> **Item position entries**
======

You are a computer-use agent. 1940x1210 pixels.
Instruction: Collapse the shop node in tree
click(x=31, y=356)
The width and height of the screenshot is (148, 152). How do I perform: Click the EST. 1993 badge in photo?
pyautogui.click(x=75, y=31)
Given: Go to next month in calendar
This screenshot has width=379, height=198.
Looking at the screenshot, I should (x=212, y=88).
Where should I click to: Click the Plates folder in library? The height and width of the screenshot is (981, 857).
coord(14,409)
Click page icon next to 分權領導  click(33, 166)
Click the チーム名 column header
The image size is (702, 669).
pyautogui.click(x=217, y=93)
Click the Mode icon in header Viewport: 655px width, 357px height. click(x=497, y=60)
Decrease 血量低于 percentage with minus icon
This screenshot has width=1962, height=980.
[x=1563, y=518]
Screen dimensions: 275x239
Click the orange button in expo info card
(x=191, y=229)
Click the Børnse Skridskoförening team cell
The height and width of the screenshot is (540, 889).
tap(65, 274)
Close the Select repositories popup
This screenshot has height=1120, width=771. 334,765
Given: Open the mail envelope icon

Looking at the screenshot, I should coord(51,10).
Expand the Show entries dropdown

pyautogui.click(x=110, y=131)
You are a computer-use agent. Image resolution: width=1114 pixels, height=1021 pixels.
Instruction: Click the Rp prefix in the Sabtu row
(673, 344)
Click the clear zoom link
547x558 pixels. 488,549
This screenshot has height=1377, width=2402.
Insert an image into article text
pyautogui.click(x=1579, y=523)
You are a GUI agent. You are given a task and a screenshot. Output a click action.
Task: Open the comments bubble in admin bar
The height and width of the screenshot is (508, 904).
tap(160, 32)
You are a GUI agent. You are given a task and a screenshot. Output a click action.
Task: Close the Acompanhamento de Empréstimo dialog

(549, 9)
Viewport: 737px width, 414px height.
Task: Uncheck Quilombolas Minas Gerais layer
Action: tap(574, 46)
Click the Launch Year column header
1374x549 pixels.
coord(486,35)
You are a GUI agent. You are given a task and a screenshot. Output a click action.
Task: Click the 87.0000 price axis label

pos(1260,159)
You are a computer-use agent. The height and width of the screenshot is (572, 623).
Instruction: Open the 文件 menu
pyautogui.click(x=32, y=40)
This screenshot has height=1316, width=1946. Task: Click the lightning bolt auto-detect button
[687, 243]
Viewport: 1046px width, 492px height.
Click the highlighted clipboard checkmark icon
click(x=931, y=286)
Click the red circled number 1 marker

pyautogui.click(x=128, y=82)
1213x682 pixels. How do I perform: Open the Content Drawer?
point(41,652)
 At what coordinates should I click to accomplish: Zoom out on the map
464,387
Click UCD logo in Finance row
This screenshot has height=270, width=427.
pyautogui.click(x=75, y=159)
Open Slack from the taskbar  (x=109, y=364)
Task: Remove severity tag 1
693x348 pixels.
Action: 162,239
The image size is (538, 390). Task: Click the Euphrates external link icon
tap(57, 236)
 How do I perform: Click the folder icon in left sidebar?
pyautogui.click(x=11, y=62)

======

Copy out the listing from the line containing "Viewport: 1046px width, 492px height." up to and including the line containing "pyautogui.click(x=75, y=159)", swapping "highlighted" for "selected" and leaving everything else unchanged.

Viewport: 1046px width, 492px height.
Click the selected clipboard checkmark icon
click(x=931, y=286)
Click the red circled number 1 marker

pyautogui.click(x=128, y=82)
1213x682 pixels. How do I perform: Open the Content Drawer?
point(41,652)
 At what coordinates should I click to accomplish: Zoom out on the map
464,387
Click UCD logo in Finance row
This screenshot has height=270, width=427.
pyautogui.click(x=75, y=159)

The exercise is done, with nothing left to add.